We didn't talk to each other in the elevator (The one before wasn't my last after all). I'm not much of a small-talker and even if I were, this moment demanded silence. I could feel how Lin struggled not to disturb the silence with questions. She ogled at me from time to time, I could see in the corner of my eye. Lin was wearing her working clothes, the only clothes she had. Hakma tied up with a white tie. It stung in my heart when I realised that I probably never will be able to help her or anyone out of here. Maybe I should have tried to force Yubaba to change the employment terms for everybody while having advantage...

<But no. No, that wouldn't work. As it was now, everyone had to fight for themselves. No use in blaming myself for something I'm not guilty nor responsible of.>

Entering the cellar and its darkness and noises I straightened up, both physically and mentally. Lin walked slightly behind me, as she used to do while I still were higher up than her in the hierarchy. Well, I still am, but now it only feel silly. She still has a given position; I am only something who is born to be something. I waited so she would catch up, equal as she was to me. Lin accepted this new order with a nodding. She understood the hidden meaning behind or at least she had reasons not to question equality. As we kneeled in front of the sliding door I tried to imaging Lin being in Chihiros age. Shiny, curious eyes, an infectious laughter, soft, long hair who fell against her shoulders. Quite like herself today, but smaller and less serious. Lin must have been a child once, but she had grown to a hard-working young woman with more responsibility than she ought to have. I trembled inside while thinking that. Would Chihiro grow up to a future like that? Would she forget the adventures, the beauty, the power one single little spirit could have? But then I remembered - Lin only looked as a human. Her spirit wasn't. Human shape was the most practical one for hard work and Yubaba knew that. Therefore everyone here were in human shape, even if their spirits were or had been of another shape. Lin was a fox. She came here as a fox, I knew, for I had led her to Yubaba. I wondered if telling Lin who she really was would be enough to free her, but then I realised it was the discover of one's true name who was the key. And what name can a fox have?

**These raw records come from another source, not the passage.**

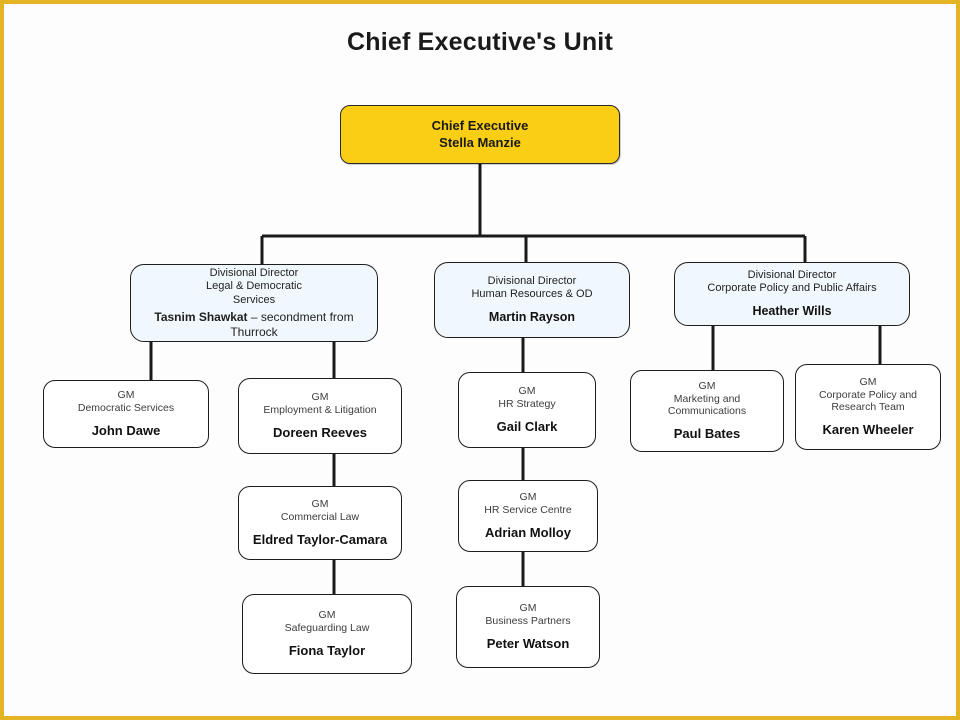 This screenshot has height=720, width=960. I want to click on node-role: GM Marketing and Communications, so click(707, 398).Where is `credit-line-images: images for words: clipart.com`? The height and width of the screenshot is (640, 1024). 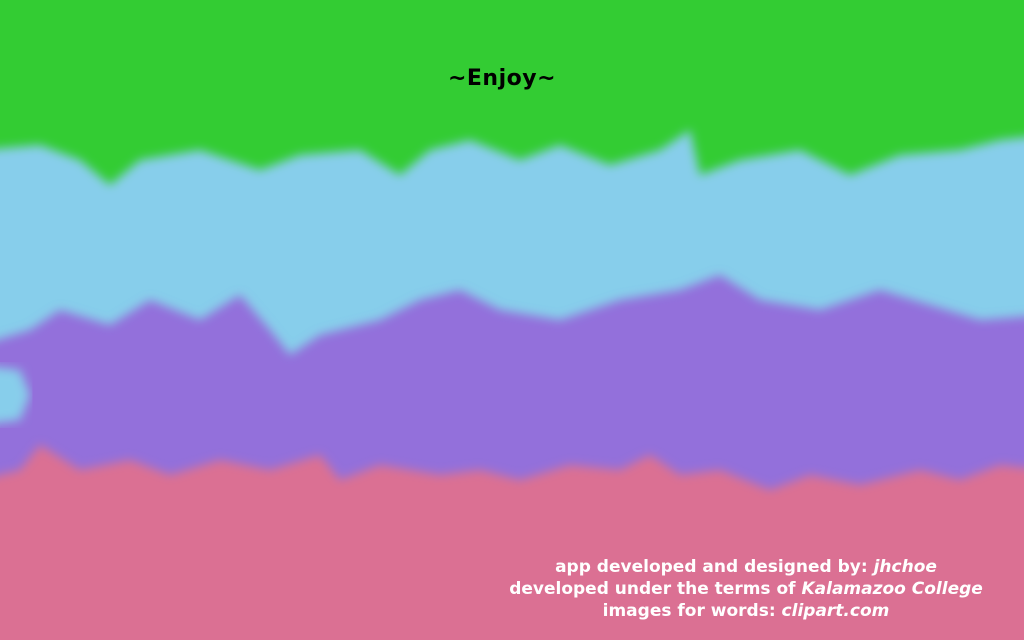
credit-line-images: images for words: clipart.com is located at coordinates (746, 611). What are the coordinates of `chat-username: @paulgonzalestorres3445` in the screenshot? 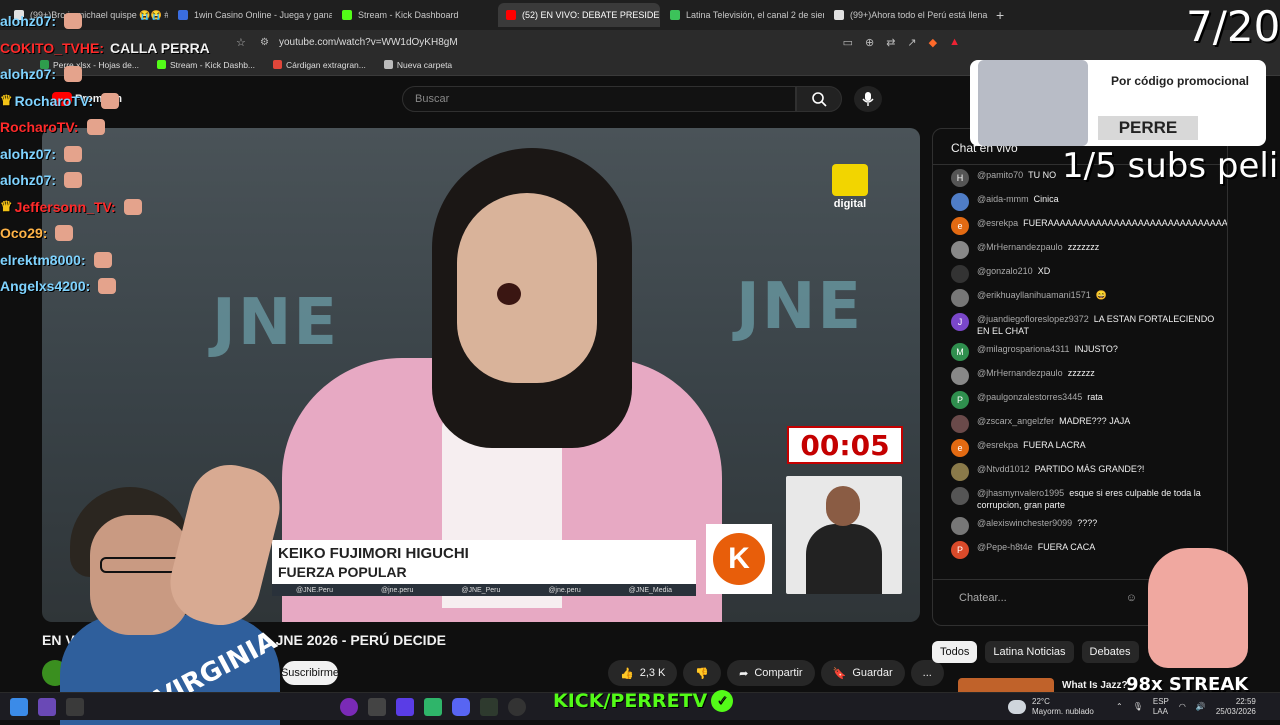 It's located at (1030, 397).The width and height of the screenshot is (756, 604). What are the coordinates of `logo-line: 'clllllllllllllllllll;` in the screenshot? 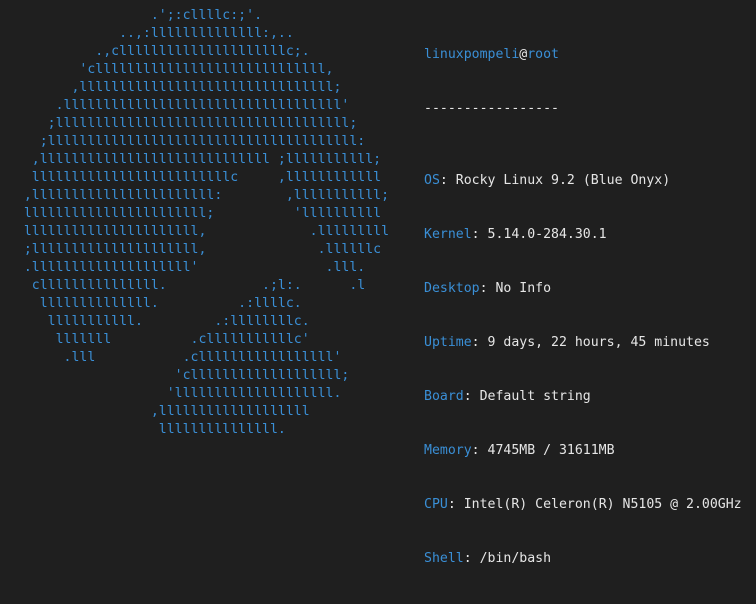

Torment would be the outcome of the truth. So I kept it.

As we entered the boiler room, all activity slowed down. The soot looked at me an Lin as they passed. Kamaij sat crushing herbs as always, totally fixed at his task. Eager to hear my story, Lin called out his name while crawling in gracefully.

"Kamaij. Kamaij! You ought to take a break now, you have a guest!"

Kamaij turned his head and spotted us. You could almost see a smile behind that big moustache of his. And I suddenly wondered for the first time which colour his eyes had.

___Where do these new thoughts come from?___

"Lin! And Haku! I wondered where you had gone."

Carefully, Kamaij climbed down to the floor, using his extra arms. His legs just hang freely in the air, since they were so much shorter than his arms. Yubaba had transformed him, adjusted him for this task and this task only. A depressing thought. As if Kamaij were born just do end up here and do this for all his life. Even more depressing: for all I know, that could be true.

I waited `til Kamaij and Lin had settled and the soot flew and gathered around. Then I sat down, crossing my legs under me and told them what has happened and what I was about to do.